=== What you should do ===
Keep every line of the data below that has the string "screenshot" and present those lines.

[Stored items]
+++++

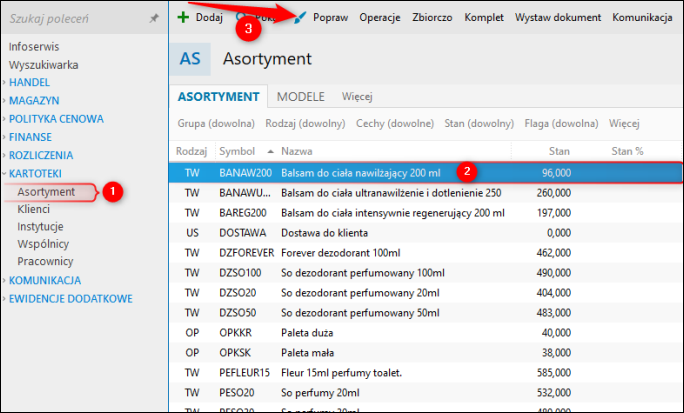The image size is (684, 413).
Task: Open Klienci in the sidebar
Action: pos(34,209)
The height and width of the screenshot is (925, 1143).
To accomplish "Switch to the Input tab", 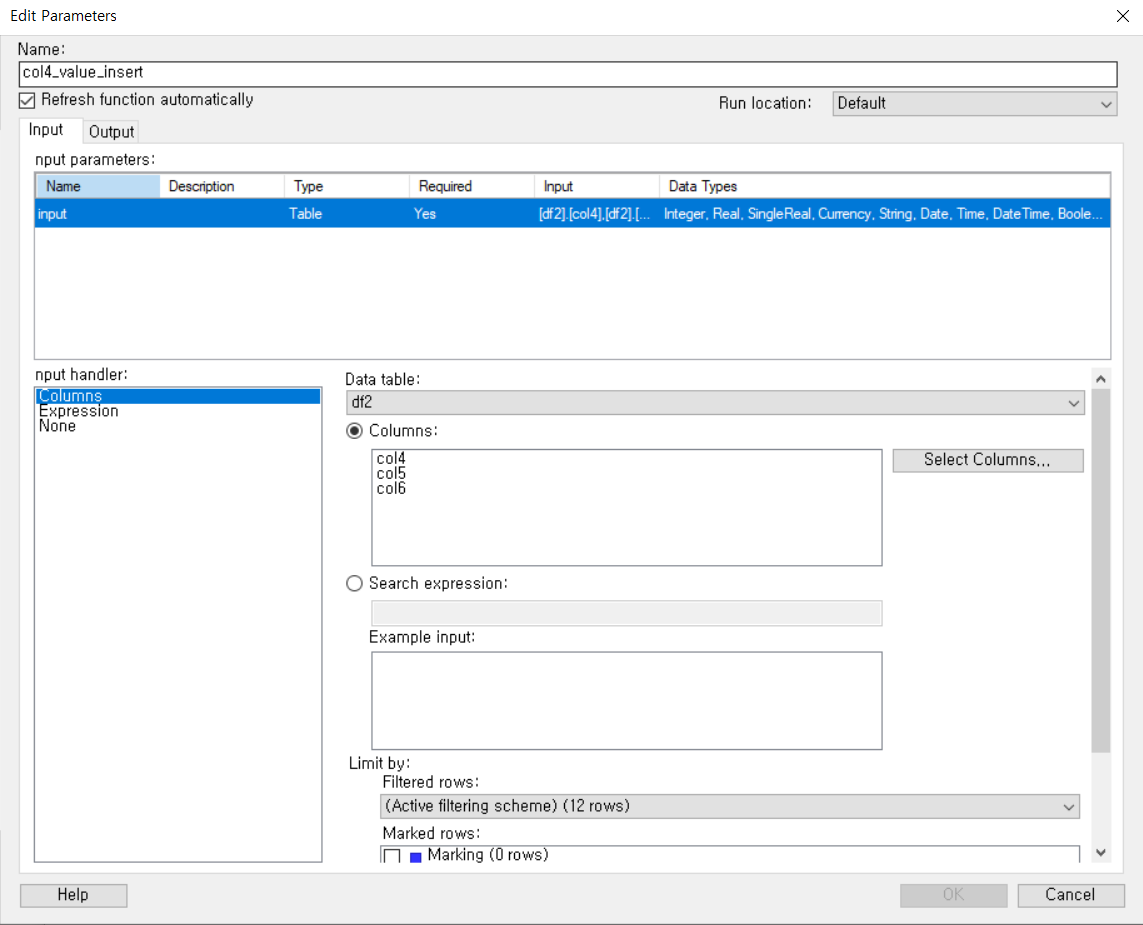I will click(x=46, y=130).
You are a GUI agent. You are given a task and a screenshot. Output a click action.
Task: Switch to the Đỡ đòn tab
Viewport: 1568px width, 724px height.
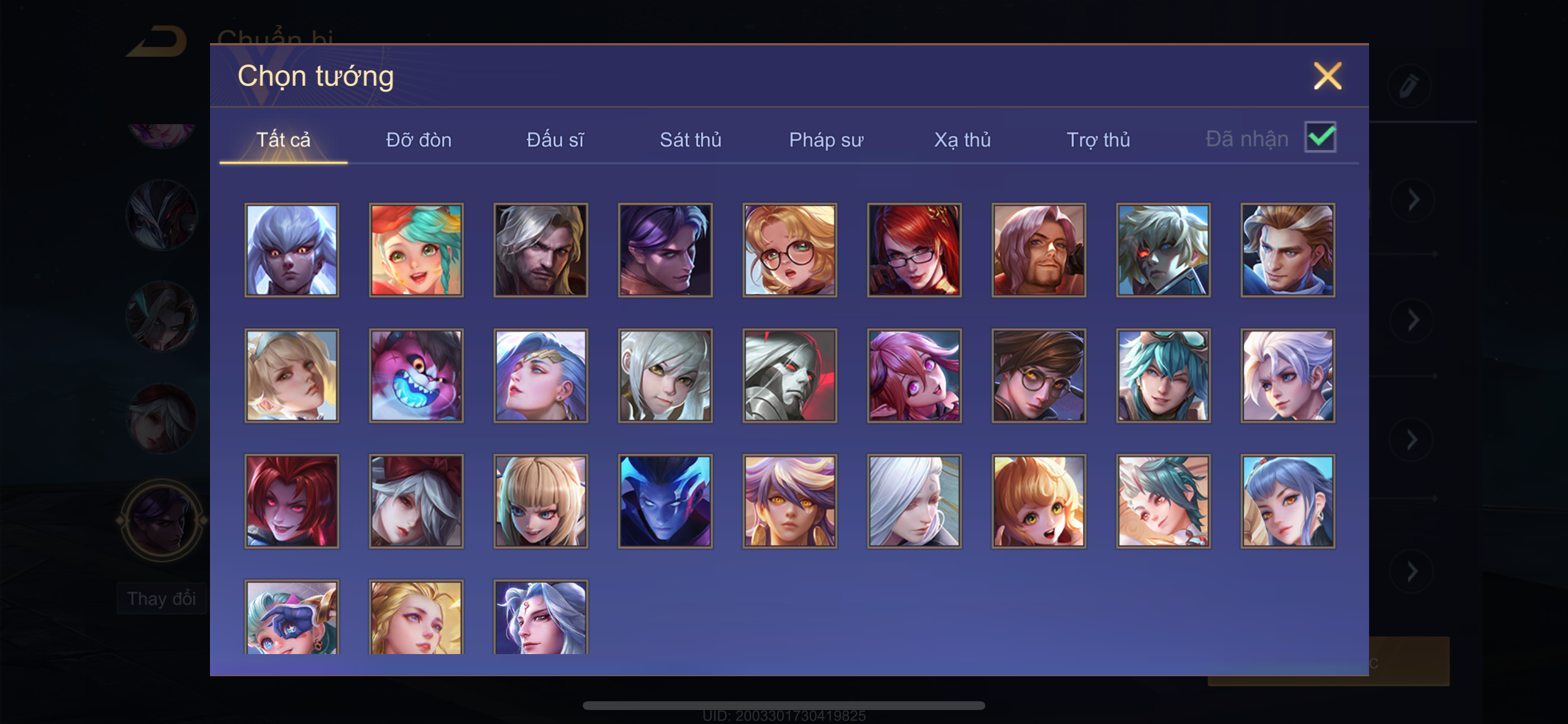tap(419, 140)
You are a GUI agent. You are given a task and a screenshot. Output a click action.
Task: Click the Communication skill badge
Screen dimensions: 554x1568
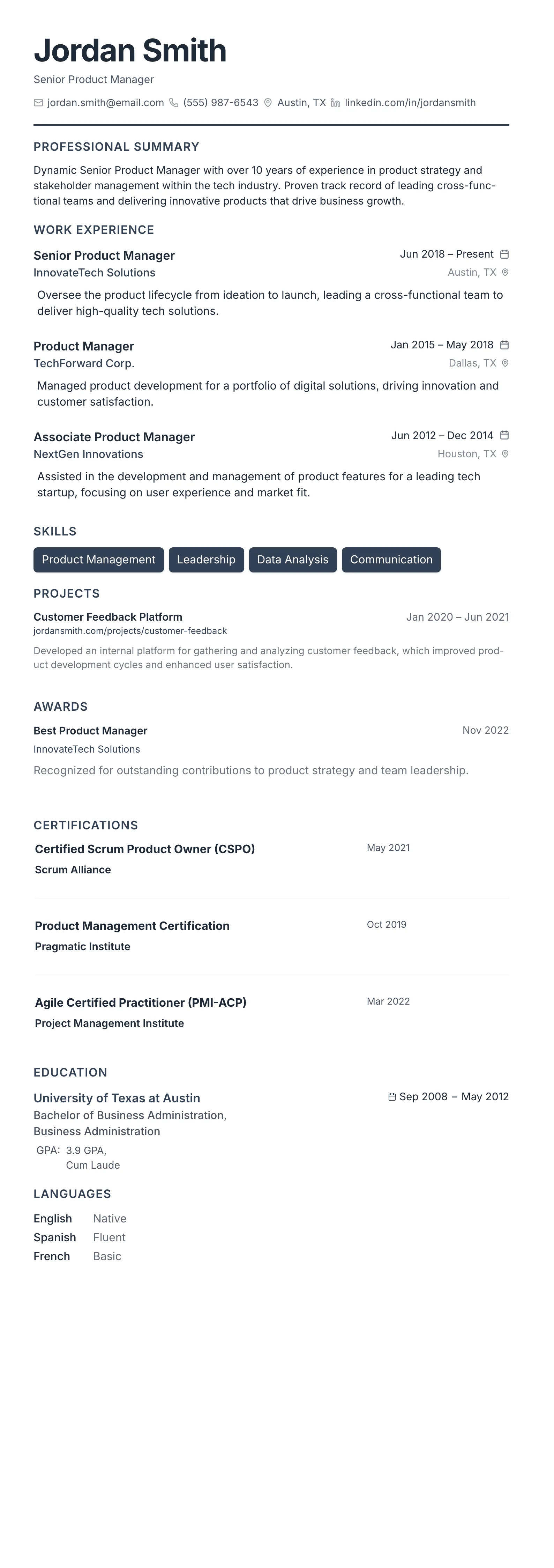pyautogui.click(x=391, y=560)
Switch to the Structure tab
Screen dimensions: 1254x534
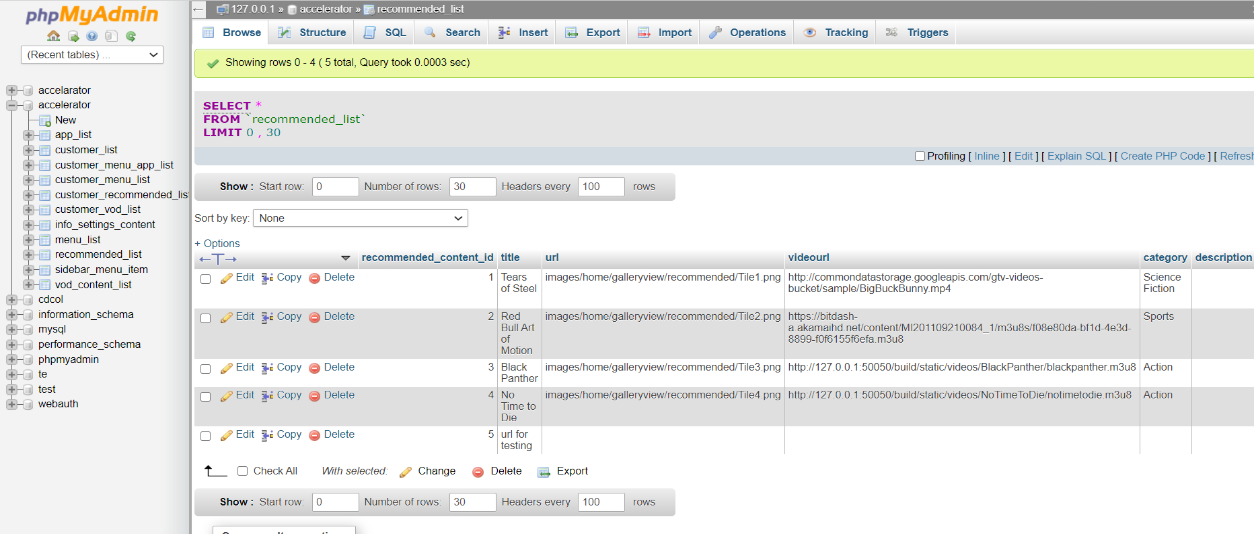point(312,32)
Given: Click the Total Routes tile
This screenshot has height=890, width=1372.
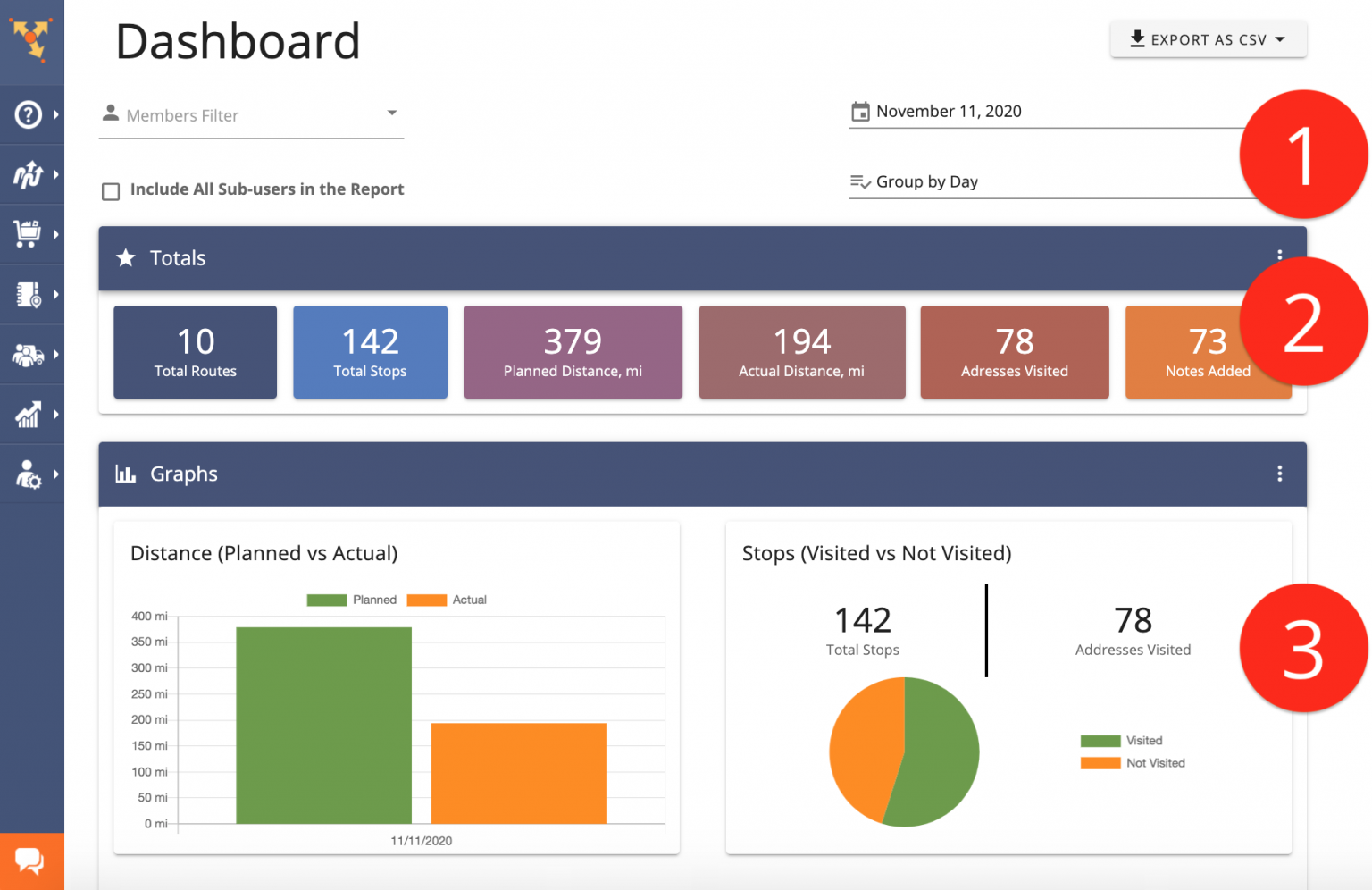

+++++

=== Output below ===
The height and width of the screenshot is (925, 1143).
You are a GUI agent. You are given a task and a screenshot. Output a click action.
You are a GUI agent. You are given a task and a screenshot. Output a click action.
This screenshot has height=890, width=1372.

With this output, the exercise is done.